[[ PROVIDED INFORMATION, beginning ]]
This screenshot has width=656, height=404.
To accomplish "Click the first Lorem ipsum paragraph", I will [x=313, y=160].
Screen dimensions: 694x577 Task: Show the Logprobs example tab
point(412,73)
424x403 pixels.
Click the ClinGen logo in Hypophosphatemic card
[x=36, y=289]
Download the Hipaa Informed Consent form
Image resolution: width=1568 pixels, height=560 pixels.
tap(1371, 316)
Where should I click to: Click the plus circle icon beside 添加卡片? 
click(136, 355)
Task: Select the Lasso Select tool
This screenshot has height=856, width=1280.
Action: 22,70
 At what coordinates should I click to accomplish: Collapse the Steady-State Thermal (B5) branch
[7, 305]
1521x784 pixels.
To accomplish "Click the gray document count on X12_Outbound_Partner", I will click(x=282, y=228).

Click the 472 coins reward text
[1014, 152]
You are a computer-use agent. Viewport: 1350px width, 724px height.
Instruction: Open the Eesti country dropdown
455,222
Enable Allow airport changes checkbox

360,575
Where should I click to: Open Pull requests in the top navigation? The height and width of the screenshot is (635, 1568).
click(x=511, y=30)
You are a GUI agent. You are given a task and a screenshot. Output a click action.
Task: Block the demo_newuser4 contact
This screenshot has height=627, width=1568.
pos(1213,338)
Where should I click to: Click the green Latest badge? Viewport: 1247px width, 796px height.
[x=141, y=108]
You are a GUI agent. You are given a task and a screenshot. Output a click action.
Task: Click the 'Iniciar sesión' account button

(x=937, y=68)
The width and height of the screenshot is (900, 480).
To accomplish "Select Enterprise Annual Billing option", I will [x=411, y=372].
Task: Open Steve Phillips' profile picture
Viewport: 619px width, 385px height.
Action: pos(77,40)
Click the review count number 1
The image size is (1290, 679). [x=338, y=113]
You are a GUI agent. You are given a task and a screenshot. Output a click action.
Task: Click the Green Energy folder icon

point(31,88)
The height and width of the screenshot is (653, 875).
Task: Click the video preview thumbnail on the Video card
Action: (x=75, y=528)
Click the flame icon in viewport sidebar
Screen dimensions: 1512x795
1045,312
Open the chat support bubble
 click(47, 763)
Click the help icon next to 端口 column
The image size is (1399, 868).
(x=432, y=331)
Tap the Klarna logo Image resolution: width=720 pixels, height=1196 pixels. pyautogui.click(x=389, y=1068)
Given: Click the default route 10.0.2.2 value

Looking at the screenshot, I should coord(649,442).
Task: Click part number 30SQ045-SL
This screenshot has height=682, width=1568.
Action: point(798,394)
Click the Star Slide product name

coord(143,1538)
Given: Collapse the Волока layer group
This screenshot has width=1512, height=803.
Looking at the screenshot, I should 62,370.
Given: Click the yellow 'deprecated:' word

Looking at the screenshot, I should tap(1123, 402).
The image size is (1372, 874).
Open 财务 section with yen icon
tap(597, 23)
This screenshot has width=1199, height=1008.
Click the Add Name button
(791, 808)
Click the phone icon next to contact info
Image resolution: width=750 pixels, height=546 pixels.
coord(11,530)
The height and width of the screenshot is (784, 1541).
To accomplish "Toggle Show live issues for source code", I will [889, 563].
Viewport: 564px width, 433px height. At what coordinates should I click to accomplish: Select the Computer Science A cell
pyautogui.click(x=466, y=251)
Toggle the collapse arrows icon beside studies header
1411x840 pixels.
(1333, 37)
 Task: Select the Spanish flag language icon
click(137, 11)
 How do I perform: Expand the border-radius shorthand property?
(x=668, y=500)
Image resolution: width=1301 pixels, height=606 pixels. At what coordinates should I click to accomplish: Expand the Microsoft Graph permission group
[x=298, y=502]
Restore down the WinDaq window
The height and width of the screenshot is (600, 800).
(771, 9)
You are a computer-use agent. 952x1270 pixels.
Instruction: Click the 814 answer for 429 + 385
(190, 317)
[[ PROVIDED INFORMATION, end ]]
▶ **PROBLEM REQUIREMENTS**: Take the data above and return it exactly.

▶ **RESPONSE**:
This screenshot has width=656, height=404.
To accomplish "Click the first Lorem ipsum paragraph", I will [x=313, y=160].
Screen dimensions: 694x577 Task: Show the Logprobs example tab
point(412,73)
424x403 pixels.
Click the ClinGen logo in Hypophosphatemic card
[x=36, y=289]
Download the Hipaa Informed Consent form
Image resolution: width=1568 pixels, height=560 pixels.
tap(1371, 316)
Where should I click to: Click the plus circle icon beside 添加卡片? 
click(136, 355)
Task: Select the Lasso Select tool
This screenshot has height=856, width=1280.
Action: 22,70
 At what coordinates should I click to accomplish: Collapse the Steady-State Thermal (B5) branch
[7, 305]
1521x784 pixels.
To accomplish "Click the gray document count on X12_Outbound_Partner", I will click(x=282, y=228).

Click the 472 coins reward text
[1014, 152]
You are a computer-use agent. Viewport: 1350px width, 724px height.
Instruction: Open the Eesti country dropdown
455,222
Enable Allow airport changes checkbox

360,575
Where should I click to: Open Pull requests in the top navigation? The height and width of the screenshot is (635, 1568).
click(x=511, y=30)
You are a GUI agent. You are given a task and a screenshot. Output a click action.
Task: Block the demo_newuser4 contact
This screenshot has height=627, width=1568.
pos(1213,338)
Where should I click to: Click the green Latest badge? Viewport: 1247px width, 796px height.
[x=141, y=108]
You are a GUI agent. You are given a task and a screenshot. Output a click action.
Task: Click the 'Iniciar sesión' account button

(x=937, y=68)
The width and height of the screenshot is (900, 480).
To accomplish "Select Enterprise Annual Billing option", I will [x=411, y=372].
Task: Open Steve Phillips' profile picture
Viewport: 619px width, 385px height.
Action: pos(77,40)
Click the review count number 1
The image size is (1290, 679). [x=338, y=113]
You are a GUI agent. You are given a task and a screenshot. Output a click action.
Task: Click the Green Energy folder icon

point(31,88)
The height and width of the screenshot is (653, 875).
Task: Click the video preview thumbnail on the Video card
Action: (x=75, y=528)
Click the flame icon in viewport sidebar
Screen dimensions: 1512x795
1045,312
Open the chat support bubble
 click(47, 763)
Click the help icon next to 端口 column
The image size is (1399, 868).
(x=432, y=331)
Tap the Klarna logo Image resolution: width=720 pixels, height=1196 pixels. pyautogui.click(x=389, y=1068)
Given: Click the default route 10.0.2.2 value

Looking at the screenshot, I should coord(649,442).
Task: Click part number 30SQ045-SL
This screenshot has height=682, width=1568.
Action: point(798,394)
Click the Star Slide product name

coord(143,1538)
Given: Collapse the Волока layer group
This screenshot has width=1512, height=803.
Looking at the screenshot, I should 62,370.
Given: Click the yellow 'deprecated:' word

Looking at the screenshot, I should tap(1123, 402).
The image size is (1372, 874).
Open 财务 section with yen icon
tap(597, 23)
This screenshot has width=1199, height=1008.
Click the Add Name button
(791, 808)
Click the phone icon next to contact info
Image resolution: width=750 pixels, height=546 pixels.
coord(11,530)
The height and width of the screenshot is (784, 1541).
To accomplish "Toggle Show live issues for source code", I will [889, 563].
Viewport: 564px width, 433px height. At what coordinates should I click to accomplish: Select the Computer Science A cell
pyautogui.click(x=466, y=251)
Toggle the collapse arrows icon beside studies header
1411x840 pixels.
(1333, 37)
 Task: Select the Spanish flag language icon
click(137, 11)
 How do I perform: Expand the border-radius shorthand property?
(x=668, y=500)
Image resolution: width=1301 pixels, height=606 pixels. At what coordinates should I click to accomplish: Expand the Microsoft Graph permission group
[x=298, y=502]
Restore down the WinDaq window
The height and width of the screenshot is (600, 800).
(771, 9)
You are a computer-use agent. 952x1270 pixels.
Instruction: Click the 814 answer for 429 + 385
(190, 317)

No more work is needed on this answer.